[To do] All lines in the records that carry the string "Task" are to be shown.

──────── Exercise input

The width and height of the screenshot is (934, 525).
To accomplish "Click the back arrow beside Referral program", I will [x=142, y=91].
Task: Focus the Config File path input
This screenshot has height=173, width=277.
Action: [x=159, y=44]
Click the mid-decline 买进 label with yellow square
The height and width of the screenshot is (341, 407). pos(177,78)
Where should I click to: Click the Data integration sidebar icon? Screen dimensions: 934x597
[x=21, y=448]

────────────────
──────── Exercise input

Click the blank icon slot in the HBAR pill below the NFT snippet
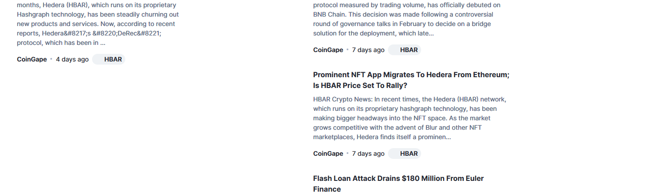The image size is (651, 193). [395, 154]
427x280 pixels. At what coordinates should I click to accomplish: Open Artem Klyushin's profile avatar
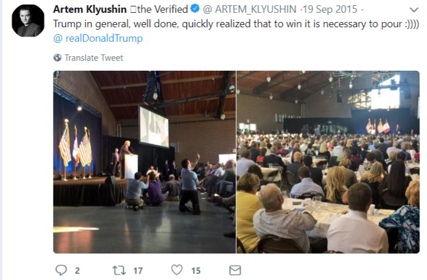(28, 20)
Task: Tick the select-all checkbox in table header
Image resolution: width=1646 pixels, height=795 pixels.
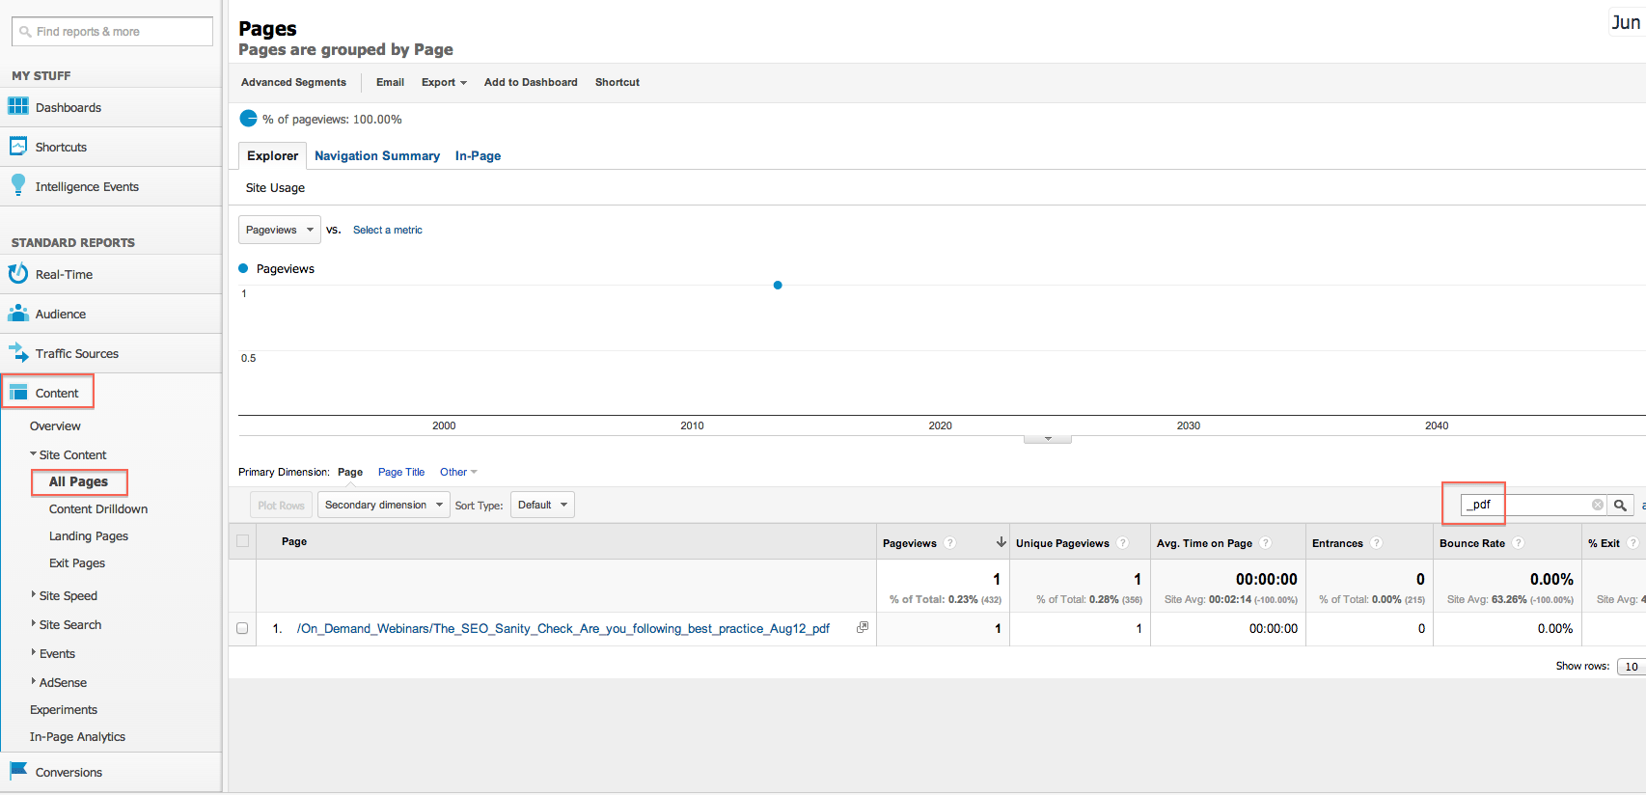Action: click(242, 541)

────────────────

[Solution]
Task: Focus the Config File path input
Task: Tick the select-all checkbox in table header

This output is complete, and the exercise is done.